Extracted records

- - -

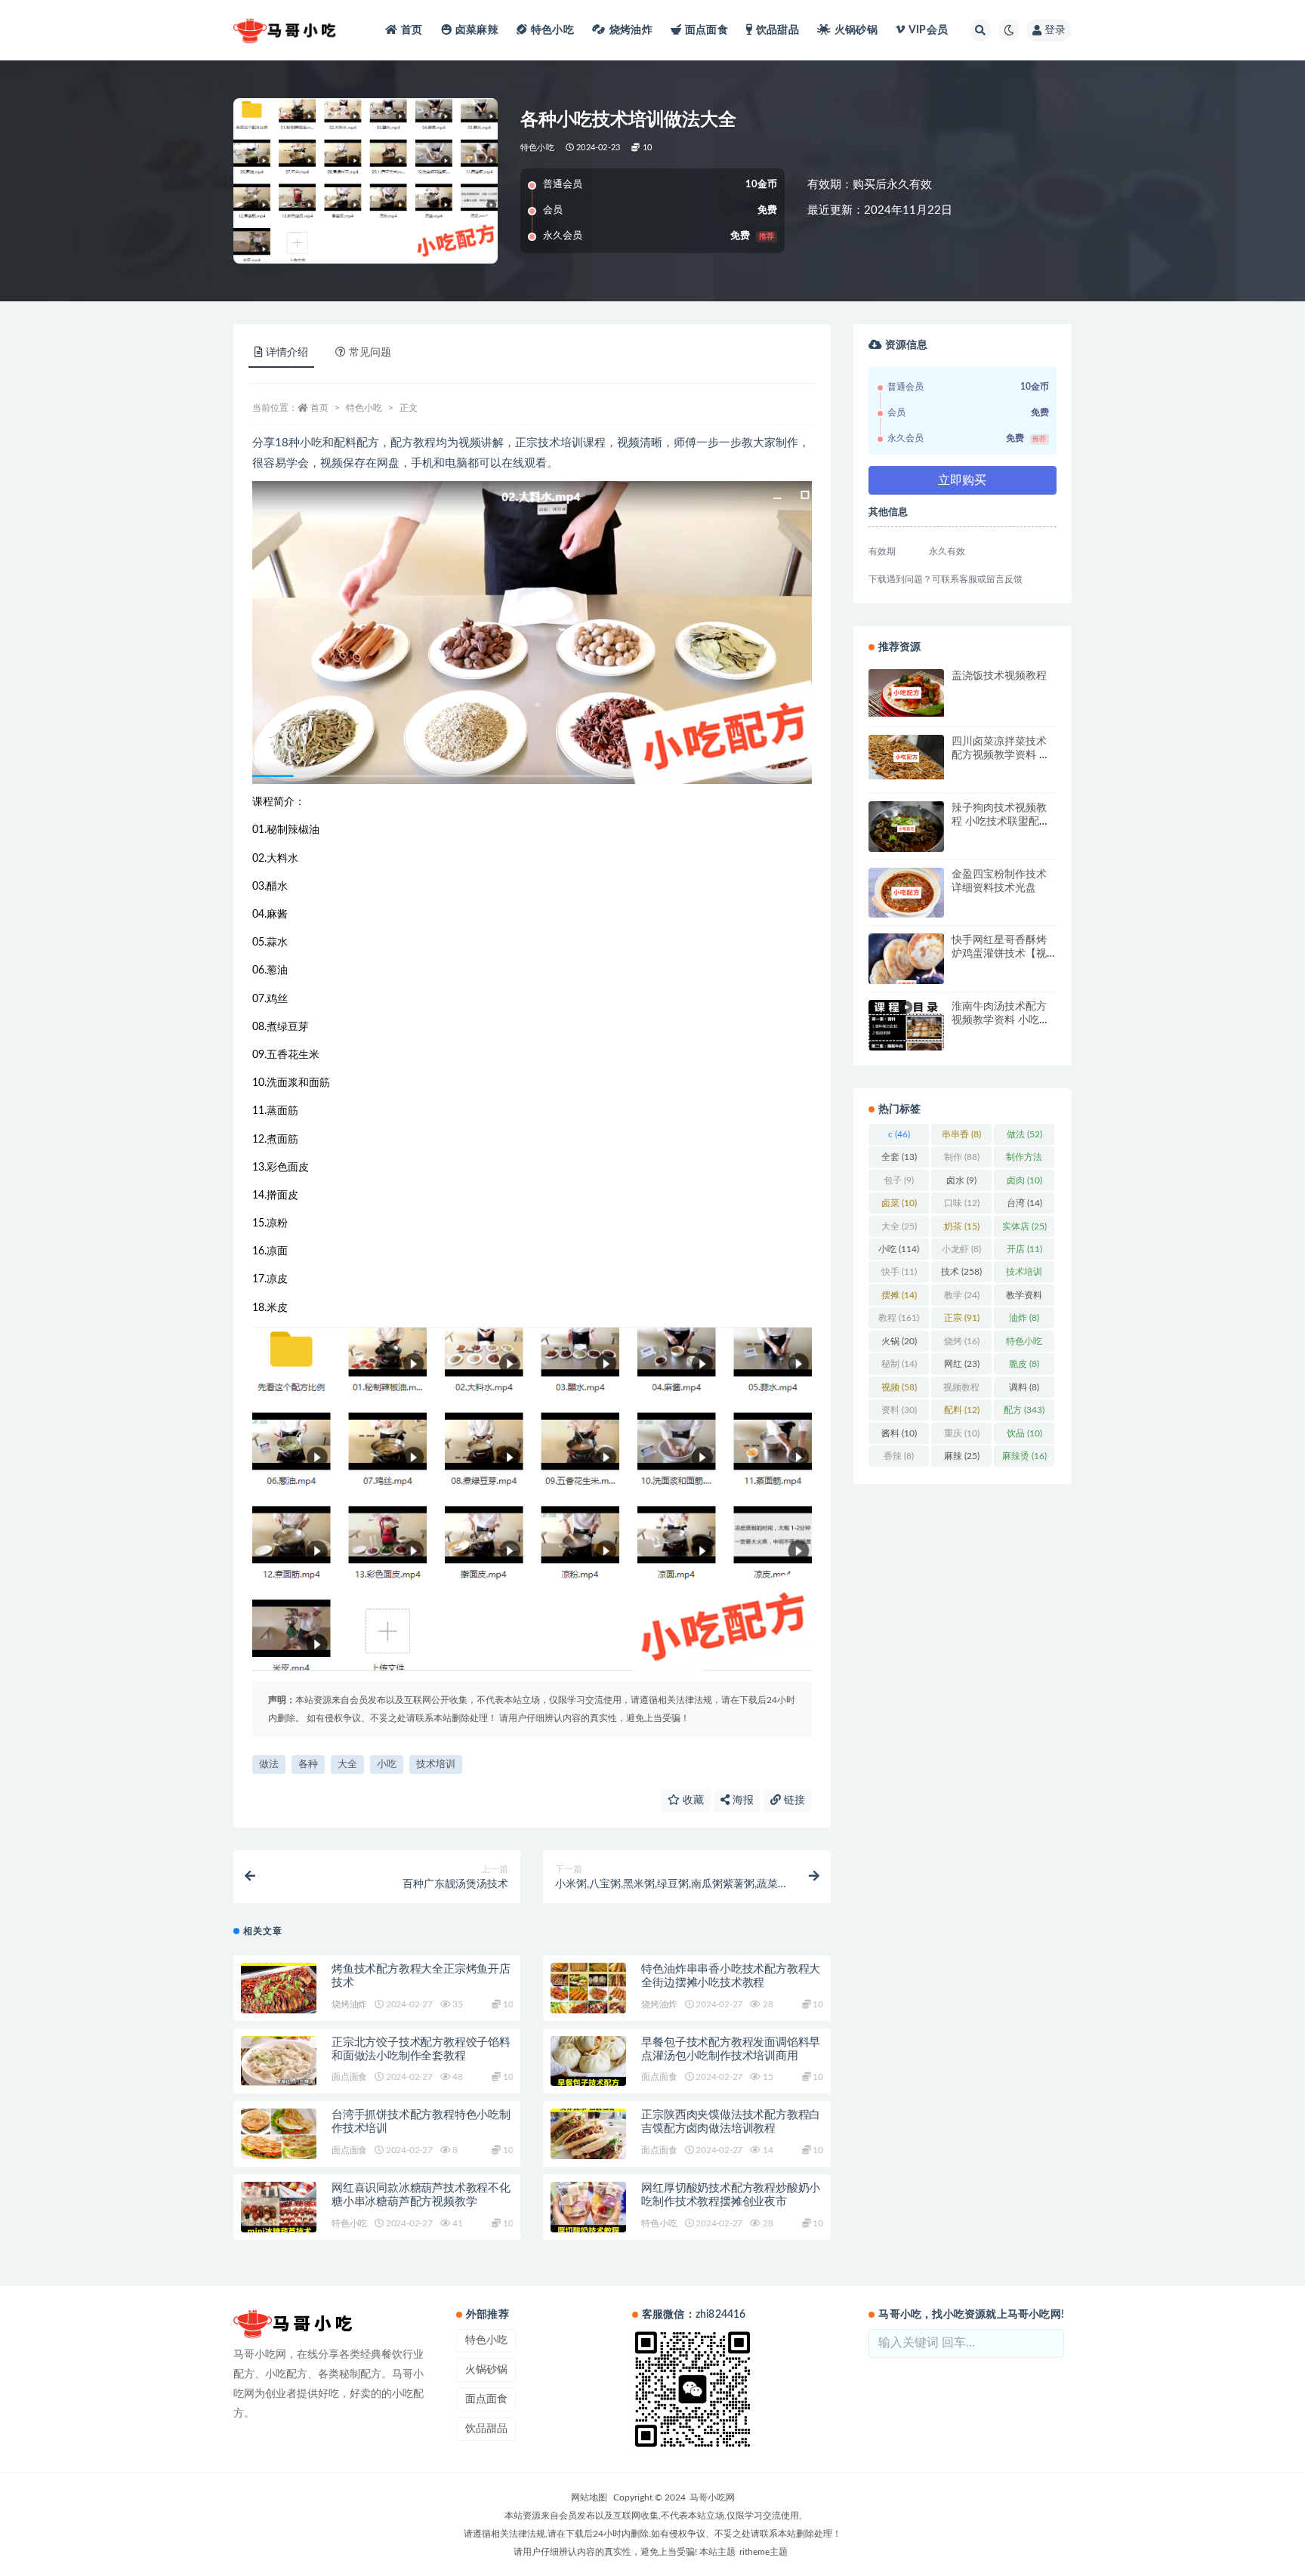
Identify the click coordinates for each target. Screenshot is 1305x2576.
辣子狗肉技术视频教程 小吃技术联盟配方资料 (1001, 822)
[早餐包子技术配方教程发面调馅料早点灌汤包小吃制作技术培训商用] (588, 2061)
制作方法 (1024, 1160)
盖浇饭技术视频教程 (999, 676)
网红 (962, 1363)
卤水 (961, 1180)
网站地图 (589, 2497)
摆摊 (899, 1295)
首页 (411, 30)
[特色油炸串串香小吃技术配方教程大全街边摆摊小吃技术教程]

- - -

▸ **WHAT YOU ARE ASKED TO DO**
Nothing but the lines from the one with "辣子狗肉技术视频教程 小吃技术联盟配方资料 (1001, 822)" through the final line of the records may appear in the answer, and each must be transcribed exactly.

▸ **PROBLEM SOLUTION**
辣子狗肉技术视频教程 小吃技术联盟配方资料 (1001, 822)
[早餐包子技术配方教程发面调馅料早点灌汤包小吃制作技术培训商用] (588, 2061)
制作方法 (1024, 1160)
盖浇饭技术视频教程 (999, 676)
网红 (962, 1363)
卤水 (961, 1180)
网站地图 (589, 2497)
摆摊 (899, 1295)
首页 (411, 30)
[特色油炸串串香小吃技术配方教程大全街边摆摊小吃技术教程]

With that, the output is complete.